Sin embargo, ese proyecto naufragó amargamente, porque el escritor no tenía ninguna vocación empresarial y su temperamento algo bohemio marcaba un derrotero existencial radicalmente diferente.
En la mayoría de las cartas de la década del treinta, el autor trasunta un hondo desencanto por la indiferencia demostrada hacia su escritura y las dificultades para publicar.
Incluso, las propias apreturas económicas van marcando el rumbo cardinal de su carrera, ya que escribe con la urgencia de participar en concursos literarios y ganar el dinero que le permita subsistir.
A este período corresponde la creación de «El pozo», su primera novela édita, que fue publicada en 1939 y supuso toda una revolución en el universo de la narrativa contemporánea.
Por entonces, Onetti intercala sus comentarios sobre literatura y arte pictórico con sus reflexiones sobre la política mundial, demostrando una sorprendente clarividencia para anticipar lo que sucedería en Europa, incluso antes del estallido de la tragedia de la Segunda Guerra Mundial.
Obviamente, el narrador refiere a su experiencia de trabajo en el emblemático semanario Marcha, que nació inicialmente como un tímido proyecto periodístico.
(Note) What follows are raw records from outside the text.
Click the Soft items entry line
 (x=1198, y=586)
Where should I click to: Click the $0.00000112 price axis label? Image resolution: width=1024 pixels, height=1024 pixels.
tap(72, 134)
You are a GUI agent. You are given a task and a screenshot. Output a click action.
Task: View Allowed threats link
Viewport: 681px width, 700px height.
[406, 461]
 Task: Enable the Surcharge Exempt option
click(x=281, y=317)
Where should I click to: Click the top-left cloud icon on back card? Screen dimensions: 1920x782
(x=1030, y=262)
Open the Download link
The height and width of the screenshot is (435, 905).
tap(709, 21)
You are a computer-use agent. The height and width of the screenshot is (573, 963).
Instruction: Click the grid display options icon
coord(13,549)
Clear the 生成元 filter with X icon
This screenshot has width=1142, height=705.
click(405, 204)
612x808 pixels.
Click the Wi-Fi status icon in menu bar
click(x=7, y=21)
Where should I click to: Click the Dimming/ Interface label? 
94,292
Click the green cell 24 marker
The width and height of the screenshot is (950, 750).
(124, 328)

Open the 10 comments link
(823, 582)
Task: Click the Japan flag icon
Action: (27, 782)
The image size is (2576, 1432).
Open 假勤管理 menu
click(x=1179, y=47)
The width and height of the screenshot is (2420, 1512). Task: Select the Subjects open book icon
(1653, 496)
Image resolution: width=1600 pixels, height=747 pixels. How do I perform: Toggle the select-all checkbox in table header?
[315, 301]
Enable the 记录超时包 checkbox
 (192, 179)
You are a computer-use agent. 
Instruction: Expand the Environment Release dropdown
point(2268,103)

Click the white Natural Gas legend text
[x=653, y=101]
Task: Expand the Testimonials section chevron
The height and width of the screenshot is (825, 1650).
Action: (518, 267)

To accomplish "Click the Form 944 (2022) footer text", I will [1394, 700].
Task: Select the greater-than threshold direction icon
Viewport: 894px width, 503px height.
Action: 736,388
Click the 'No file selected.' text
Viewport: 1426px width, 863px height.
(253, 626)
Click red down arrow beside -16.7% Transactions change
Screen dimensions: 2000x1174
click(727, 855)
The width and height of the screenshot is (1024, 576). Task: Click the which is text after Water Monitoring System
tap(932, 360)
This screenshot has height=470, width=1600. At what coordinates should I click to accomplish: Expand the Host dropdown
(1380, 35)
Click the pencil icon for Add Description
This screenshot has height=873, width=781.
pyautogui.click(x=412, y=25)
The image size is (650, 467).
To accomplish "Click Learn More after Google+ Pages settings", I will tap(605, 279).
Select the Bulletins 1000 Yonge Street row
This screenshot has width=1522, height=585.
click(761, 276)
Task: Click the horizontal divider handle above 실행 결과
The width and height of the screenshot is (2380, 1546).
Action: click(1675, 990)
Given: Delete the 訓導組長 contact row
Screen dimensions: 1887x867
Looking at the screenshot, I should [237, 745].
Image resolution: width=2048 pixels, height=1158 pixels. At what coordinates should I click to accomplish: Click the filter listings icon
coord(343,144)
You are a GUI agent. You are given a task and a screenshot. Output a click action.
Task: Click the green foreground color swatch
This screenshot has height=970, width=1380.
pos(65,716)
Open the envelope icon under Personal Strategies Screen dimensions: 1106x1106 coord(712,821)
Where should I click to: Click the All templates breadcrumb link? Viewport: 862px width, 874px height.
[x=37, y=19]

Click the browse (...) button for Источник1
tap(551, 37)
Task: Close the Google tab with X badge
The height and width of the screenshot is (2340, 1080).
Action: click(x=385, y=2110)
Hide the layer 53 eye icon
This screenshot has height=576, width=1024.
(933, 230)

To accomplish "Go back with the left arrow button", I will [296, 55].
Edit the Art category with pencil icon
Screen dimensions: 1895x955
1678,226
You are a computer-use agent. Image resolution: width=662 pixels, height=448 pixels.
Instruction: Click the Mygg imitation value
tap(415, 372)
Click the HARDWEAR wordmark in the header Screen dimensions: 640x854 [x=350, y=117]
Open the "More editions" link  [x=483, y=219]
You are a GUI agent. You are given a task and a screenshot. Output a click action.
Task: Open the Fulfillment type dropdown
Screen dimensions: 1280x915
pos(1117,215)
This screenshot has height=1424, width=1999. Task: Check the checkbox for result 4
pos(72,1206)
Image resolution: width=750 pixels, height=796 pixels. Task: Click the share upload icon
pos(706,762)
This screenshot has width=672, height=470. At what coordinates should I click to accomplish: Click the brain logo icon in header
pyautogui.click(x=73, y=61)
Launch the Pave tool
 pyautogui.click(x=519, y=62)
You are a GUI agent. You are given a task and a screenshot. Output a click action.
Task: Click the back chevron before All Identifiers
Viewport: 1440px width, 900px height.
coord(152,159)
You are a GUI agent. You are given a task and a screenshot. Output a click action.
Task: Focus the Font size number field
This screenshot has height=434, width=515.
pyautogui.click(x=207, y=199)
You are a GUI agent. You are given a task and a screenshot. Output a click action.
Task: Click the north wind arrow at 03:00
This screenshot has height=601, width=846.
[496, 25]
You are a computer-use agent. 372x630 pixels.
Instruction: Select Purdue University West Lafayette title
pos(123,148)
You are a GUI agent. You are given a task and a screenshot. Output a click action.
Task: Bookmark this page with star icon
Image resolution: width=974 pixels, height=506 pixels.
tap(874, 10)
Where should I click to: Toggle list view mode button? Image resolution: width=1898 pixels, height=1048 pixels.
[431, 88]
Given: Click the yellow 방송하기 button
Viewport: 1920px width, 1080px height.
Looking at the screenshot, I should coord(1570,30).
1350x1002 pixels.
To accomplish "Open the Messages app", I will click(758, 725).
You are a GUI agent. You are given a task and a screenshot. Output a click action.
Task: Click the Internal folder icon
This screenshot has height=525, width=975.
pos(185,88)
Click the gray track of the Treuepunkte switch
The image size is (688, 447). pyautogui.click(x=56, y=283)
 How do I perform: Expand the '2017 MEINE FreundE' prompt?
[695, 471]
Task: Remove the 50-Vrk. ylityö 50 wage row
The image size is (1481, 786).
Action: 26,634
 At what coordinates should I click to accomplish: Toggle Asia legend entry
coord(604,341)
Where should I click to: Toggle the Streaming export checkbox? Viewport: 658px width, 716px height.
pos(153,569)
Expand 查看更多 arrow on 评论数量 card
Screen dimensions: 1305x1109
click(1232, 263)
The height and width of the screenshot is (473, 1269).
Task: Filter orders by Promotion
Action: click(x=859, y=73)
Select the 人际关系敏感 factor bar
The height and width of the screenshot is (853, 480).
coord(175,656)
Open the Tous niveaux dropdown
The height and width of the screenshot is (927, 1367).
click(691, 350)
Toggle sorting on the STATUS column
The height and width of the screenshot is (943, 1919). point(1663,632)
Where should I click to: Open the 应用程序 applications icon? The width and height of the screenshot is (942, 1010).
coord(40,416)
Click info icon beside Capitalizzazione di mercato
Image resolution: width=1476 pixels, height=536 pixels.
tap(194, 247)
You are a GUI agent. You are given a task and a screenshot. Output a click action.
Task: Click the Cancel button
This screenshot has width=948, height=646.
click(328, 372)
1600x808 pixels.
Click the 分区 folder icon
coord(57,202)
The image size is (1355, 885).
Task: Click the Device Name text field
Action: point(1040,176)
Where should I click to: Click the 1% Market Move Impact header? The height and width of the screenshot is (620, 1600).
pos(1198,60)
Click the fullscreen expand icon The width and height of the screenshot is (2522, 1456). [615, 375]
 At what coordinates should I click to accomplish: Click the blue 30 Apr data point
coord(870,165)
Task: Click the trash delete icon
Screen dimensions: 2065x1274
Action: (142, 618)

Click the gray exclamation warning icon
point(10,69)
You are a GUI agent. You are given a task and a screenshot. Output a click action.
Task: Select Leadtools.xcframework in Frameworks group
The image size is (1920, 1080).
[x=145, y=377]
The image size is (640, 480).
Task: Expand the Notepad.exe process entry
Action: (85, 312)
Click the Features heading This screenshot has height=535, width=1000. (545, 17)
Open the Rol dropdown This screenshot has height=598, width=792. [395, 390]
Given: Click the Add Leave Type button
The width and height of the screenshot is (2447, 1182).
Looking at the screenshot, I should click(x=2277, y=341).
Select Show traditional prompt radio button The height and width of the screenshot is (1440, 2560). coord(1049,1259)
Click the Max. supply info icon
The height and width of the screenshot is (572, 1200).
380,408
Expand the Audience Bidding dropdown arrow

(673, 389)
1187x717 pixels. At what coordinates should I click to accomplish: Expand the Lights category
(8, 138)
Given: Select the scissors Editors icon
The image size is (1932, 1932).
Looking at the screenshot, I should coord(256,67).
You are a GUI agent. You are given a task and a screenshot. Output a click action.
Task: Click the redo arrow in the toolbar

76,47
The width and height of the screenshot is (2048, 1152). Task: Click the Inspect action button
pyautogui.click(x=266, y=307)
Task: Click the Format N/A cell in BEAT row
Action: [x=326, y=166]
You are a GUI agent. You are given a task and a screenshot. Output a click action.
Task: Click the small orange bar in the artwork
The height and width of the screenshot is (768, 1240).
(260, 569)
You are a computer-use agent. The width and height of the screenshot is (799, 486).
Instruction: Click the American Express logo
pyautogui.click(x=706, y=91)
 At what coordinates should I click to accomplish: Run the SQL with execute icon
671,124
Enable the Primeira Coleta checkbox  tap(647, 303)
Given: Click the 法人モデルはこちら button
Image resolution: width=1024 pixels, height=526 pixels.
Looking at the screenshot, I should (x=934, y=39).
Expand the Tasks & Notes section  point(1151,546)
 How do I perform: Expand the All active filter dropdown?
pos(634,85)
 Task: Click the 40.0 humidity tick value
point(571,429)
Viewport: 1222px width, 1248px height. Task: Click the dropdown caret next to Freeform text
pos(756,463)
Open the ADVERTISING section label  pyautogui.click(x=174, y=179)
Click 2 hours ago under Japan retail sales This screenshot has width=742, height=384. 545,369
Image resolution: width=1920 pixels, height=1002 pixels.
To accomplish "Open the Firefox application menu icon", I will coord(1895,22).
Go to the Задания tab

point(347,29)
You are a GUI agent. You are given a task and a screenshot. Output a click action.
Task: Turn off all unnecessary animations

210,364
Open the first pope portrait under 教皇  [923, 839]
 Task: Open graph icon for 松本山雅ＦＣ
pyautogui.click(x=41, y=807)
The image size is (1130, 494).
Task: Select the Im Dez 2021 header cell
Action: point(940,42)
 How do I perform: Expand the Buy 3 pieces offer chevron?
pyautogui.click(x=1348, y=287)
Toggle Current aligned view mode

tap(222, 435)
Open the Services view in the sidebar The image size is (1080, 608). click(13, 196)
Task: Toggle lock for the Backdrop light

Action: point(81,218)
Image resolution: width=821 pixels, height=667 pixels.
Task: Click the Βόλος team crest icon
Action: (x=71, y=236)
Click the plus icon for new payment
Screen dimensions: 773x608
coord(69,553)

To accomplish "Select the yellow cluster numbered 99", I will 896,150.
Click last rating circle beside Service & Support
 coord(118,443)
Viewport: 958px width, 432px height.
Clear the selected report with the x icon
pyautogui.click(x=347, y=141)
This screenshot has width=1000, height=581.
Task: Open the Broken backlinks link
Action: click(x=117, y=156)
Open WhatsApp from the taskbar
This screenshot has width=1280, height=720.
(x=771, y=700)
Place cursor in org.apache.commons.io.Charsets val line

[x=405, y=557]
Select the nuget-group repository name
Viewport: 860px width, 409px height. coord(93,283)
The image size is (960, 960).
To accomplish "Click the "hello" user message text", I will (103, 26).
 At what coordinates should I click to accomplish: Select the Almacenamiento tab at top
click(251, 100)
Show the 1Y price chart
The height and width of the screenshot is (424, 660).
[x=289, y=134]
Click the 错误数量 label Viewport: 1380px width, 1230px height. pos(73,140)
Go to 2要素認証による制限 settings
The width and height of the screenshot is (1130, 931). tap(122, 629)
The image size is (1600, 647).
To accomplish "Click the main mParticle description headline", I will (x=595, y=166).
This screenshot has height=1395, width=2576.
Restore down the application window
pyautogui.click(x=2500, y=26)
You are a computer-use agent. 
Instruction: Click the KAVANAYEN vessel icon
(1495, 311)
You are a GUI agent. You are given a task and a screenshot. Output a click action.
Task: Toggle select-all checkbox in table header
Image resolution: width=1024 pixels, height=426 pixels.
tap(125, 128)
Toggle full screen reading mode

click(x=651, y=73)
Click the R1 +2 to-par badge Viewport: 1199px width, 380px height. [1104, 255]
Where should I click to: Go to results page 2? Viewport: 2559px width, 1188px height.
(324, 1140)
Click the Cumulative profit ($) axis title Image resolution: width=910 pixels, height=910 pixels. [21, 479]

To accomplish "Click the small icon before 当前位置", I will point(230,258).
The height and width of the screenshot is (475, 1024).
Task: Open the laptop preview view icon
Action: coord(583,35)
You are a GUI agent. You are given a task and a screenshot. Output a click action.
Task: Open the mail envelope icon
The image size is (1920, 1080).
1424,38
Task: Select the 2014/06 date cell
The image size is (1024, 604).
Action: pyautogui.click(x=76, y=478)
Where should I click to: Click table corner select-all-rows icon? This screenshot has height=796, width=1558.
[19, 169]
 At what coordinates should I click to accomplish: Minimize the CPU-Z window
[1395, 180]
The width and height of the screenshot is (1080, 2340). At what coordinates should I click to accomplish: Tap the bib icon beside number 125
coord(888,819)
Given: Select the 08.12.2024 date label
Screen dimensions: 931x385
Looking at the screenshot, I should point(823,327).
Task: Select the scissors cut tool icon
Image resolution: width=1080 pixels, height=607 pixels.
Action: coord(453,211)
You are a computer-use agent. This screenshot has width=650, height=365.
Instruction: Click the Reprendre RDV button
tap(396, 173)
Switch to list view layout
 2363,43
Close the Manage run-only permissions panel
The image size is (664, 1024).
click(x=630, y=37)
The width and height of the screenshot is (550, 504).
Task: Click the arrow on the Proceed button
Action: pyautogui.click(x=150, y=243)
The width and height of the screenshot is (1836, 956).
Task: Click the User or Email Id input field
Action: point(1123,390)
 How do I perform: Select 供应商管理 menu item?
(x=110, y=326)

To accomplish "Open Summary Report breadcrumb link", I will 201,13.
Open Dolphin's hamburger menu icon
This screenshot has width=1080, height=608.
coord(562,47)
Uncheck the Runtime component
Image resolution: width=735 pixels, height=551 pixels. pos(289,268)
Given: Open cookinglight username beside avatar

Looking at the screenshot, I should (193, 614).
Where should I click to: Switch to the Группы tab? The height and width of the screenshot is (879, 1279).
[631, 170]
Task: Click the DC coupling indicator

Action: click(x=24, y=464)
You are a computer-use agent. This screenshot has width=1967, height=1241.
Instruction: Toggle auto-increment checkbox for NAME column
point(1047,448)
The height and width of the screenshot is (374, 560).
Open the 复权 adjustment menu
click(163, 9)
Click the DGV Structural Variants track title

Sin embargo, con el tiempo, se transformó en un disparador de la conciencia crítica nacional, hasta su definitiva clausura durante la dictadura.
Este periplo epistolar, que se extiende hasta mediados de la década del cincuenta, transita también por otros momentos de la vida profesional del gran creador compatriota, como su tarea periodística en la agencia internacional de noticias Reuter.
Las cartas, transformadas a la sazón en fértil territorio literario, aluden, tangencial o explícitamente, a otras dos obras referentes de Onetti: «Para esta noche» y «La vida breve», cuya creación coincide con el período abordado en los textos compilados.
También en estos dos casos, el excepcional narrador debió luchar tenazmente para lograr la publicación y así comenzar a construir su propio destino.
Aunque estas reveladoras cartas desmitifican en muy buena medida al Onetti parco y hosco que suele conocerse, igualmente explicitan su personalidad bastante desencantada, su radical soledad, su adicción por el alcohol y hasta la recurrente inestabilidad de su vida afectiva.
«Cartas de un joven escritor», que tiene naturalmente mucho de documento histórico, es la crónica de una entrañable amistad entre dos artistas, pero también de la cultura de una época y la personal percepción sobre trágicos acontecimientos que estremecieron al mundo contemporáneo.
Pese a que en esta oportunidad la obra del escritor no es la materia estudiada, la abundante correspondencia presentada resulta singularmente esclarecedora para interpretar cabalmente el espíritu crítico e iconoclasta que impregnó la obra del emblemático Juan Carlos Onetti.